The compulsory housing order currently in place for poultry and captive birds is set to be lifted at the end of this month.
In a joint statement, the chief veterinary officers from England, Scotland and Wales announced that the measures will be lifted on 31 March.
The housing measures were introduced across Great Britain on 14 December to help protect flocks and stop the spread of avian influenza, which has been circulating in wild birds across the UK and Europe.
There have been a number of confirmed cases of highly pathogenic H5N8 avian flu outbreaks in commercial poultry flocks across Britain. But the last confirmed case was over a month ago on 12 February in Scotland.
Low pathogenic avian influenza H5N2 was confirmed on 2 November at a premises near Deal, Kent.
If there are no new significant cases between now and the end of March, the current housing measures will be relaxed, said government authorities.
Disease risk ‘medium’
But while the risk of bird flu has been reduced to “medium”, the risk of outbreaks is likely to persist for several weeks, Defra said.
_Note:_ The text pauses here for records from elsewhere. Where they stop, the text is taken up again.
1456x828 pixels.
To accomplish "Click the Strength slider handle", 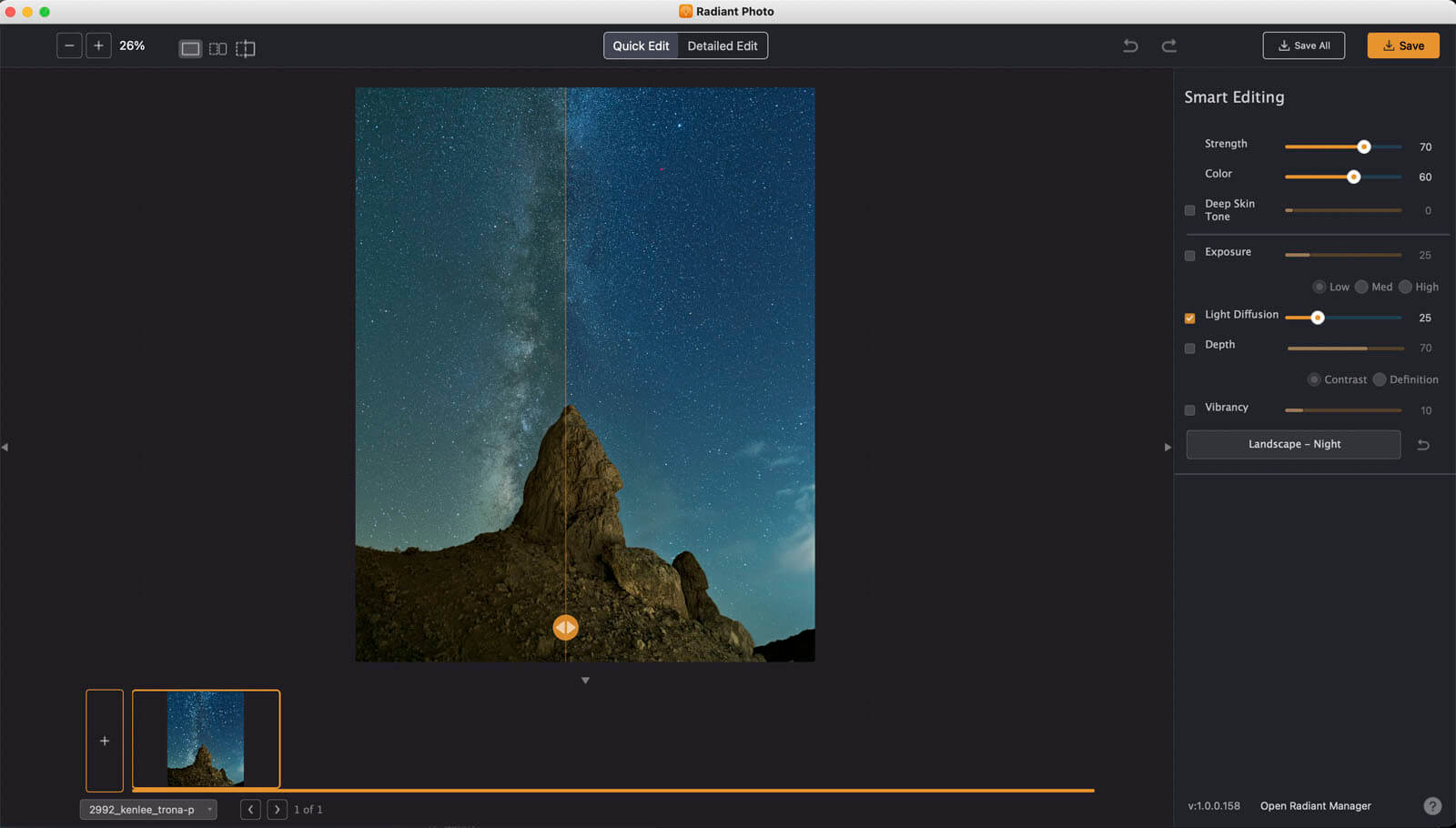I will (x=1363, y=146).
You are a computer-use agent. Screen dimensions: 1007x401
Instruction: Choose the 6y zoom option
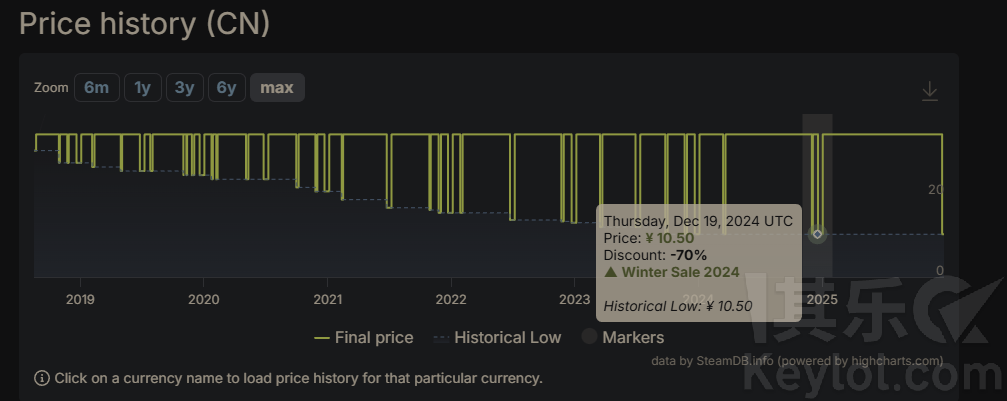click(x=226, y=88)
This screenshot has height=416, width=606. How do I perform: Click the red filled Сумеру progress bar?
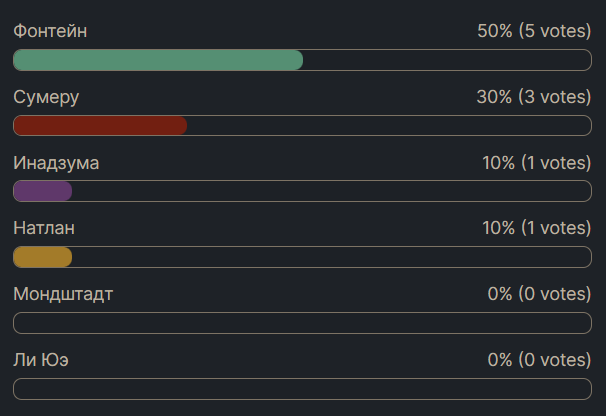[100, 126]
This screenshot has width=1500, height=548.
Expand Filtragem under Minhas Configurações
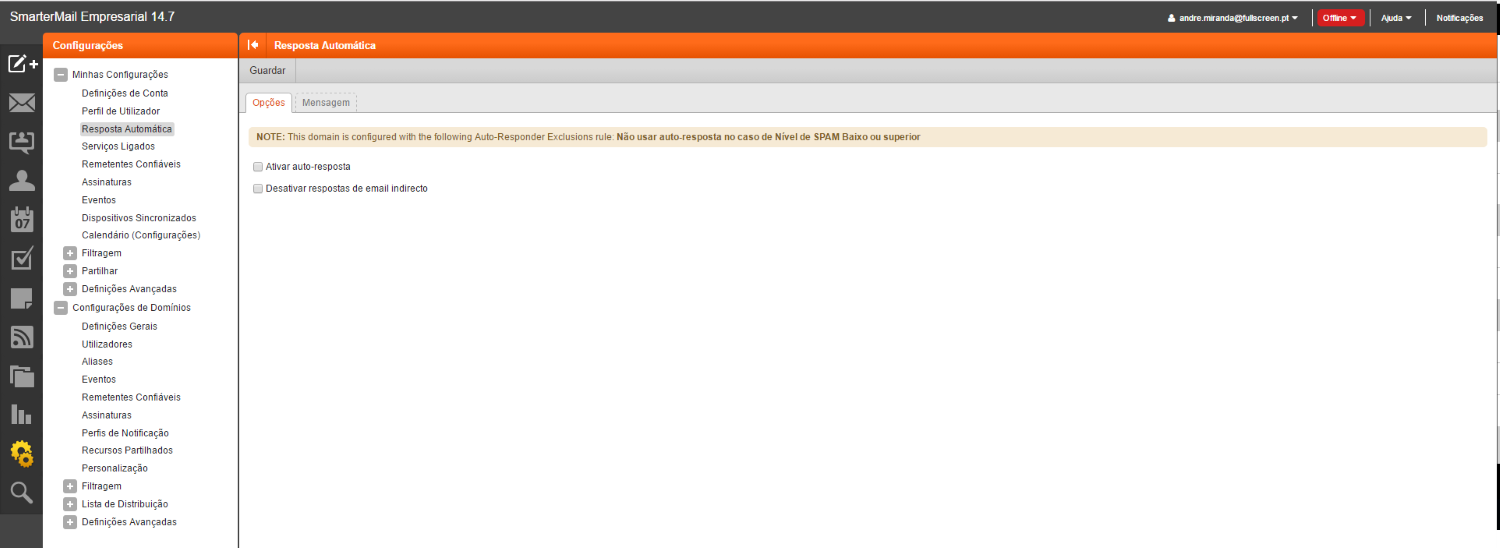70,254
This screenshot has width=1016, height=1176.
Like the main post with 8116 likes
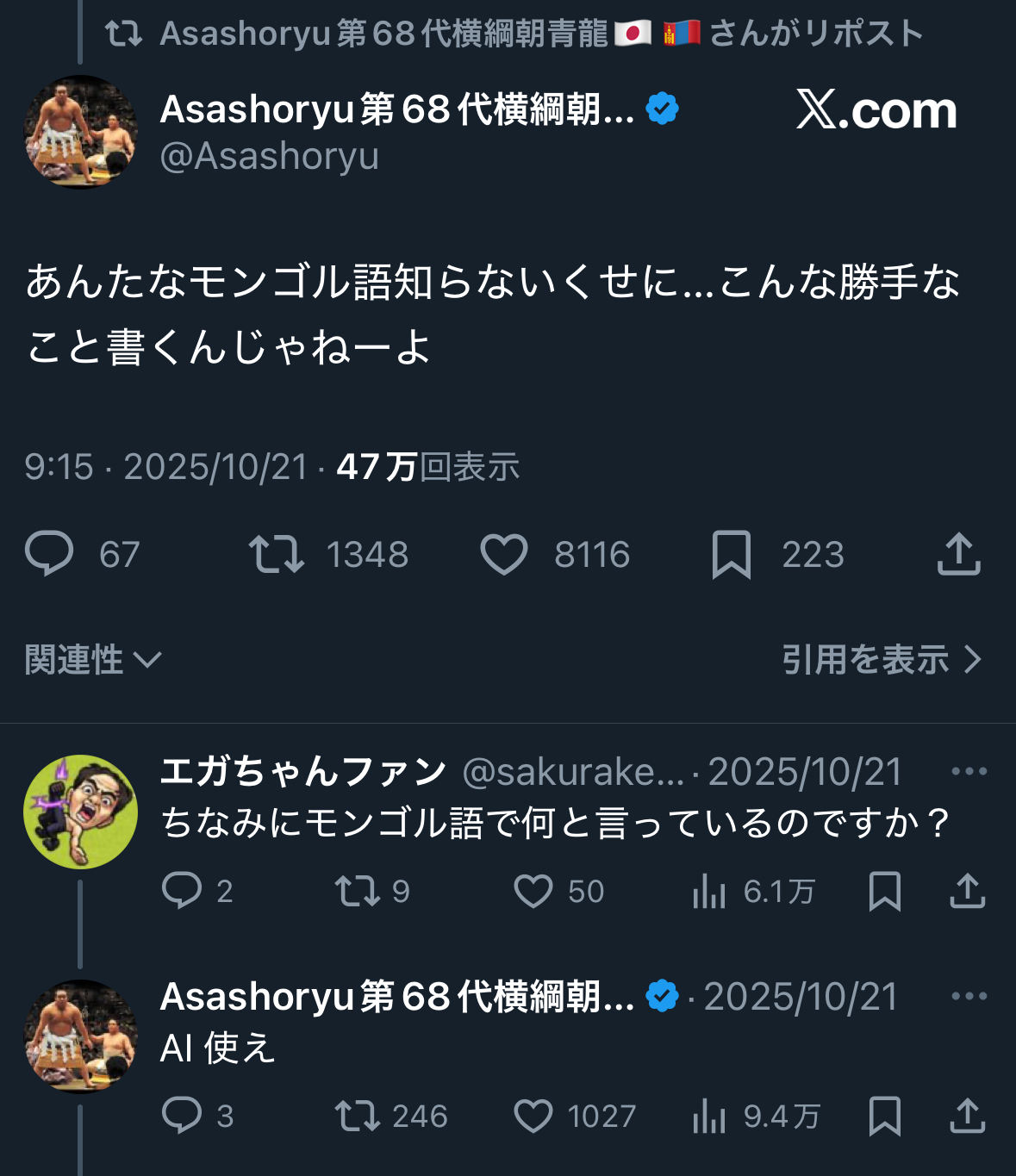[x=504, y=554]
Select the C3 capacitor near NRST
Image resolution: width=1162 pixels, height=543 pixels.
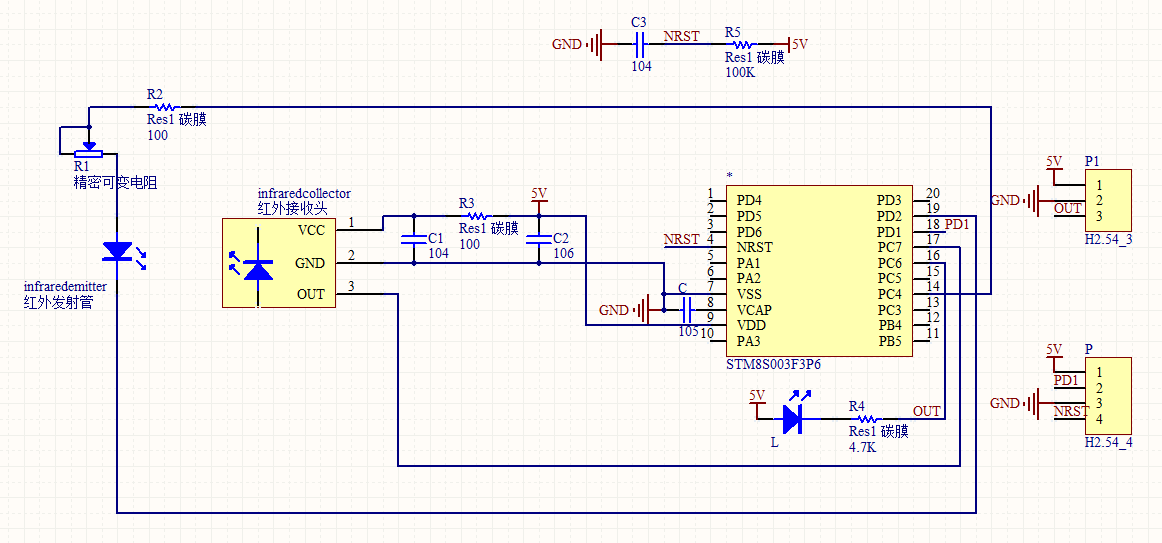point(640,45)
As a result, biosecurity measures that were brought in as part of the avian influenza protection zone on 11 November will remain in place.
In a joint statement, Great Britain’s three Chief Veterinary Officers said:
“This will be welcome news for poultrykeepers across the country who have put great effort into keeping their flocks safe this winter.
“We have taken swift action to contain and eliminate this disease, and all birdkeepers – whether they have just a few birds or thousands – must continue do their bit to maintain strict biosecurity measures on their premises so that we do not lose the progress that we have made over the past few months, as low risk does not mean no risk.”
Poultrykeepers are being advised to use the next fortnight to prepare the ranges and outdoor areas for release of the birds.
This will include cleansing and disinfection of hard surfaces, fencing off ponds or standing water and reintroduction of wild bird deterrents.
In addition, when the birds are allowed out at the end of March, all poultry and captive birdkeepers will need to keep taking extra biosecurity precautions.
This includes cleaning and disinfecting equipment, clothing and vehicles, limiting access to non-essential people on their sites, and workers changing clothing and footwear before entering bird enclosures.
Public health advice is that the risk to human health from the H5N8 virus strain is low, and risk from the H5N2, H5N5 and H5N1 virus strains is very low.
Food standards bodies advise that avian influenza poses a very low food safety risk for UK consumers, and it does not affect the consumption of poultry products including eggs.
Advice to prevent avian flu outbreaks in flocks
Poultry and captive birdkeepers are advised to be vigilant for any signs of disease in their birds and any wild birds, and seek prompt advice from their vet if they have any concerns.
They can help prevent avian flu by maintaining good biosecurity on premises, including:
- Fencing off ponds, streams, boggy areas or standing water, and draining them where possible
- Netting or covering ponds
- Removing any wild bird feed sources
- Deterring wild birds by regularly walking through the area or by using predator decoys
- Cleansing and disinfecting concrete or other permeable areas
- Putting down wood shavings in wet areas
- Limit the number of people who come onto the site
- Use disinfectant foot dips when entering and exiting enclosures or houses.
Poultry and captive birdkeepers and members of the public should continue to report dead wild birds to the Defra helpline on 03459 33 55 77 (option 7), and keepers should report suspicion of disease to the Animal and Plant Health Agency on 03000 200 301 and in Wales 0300 303 8268.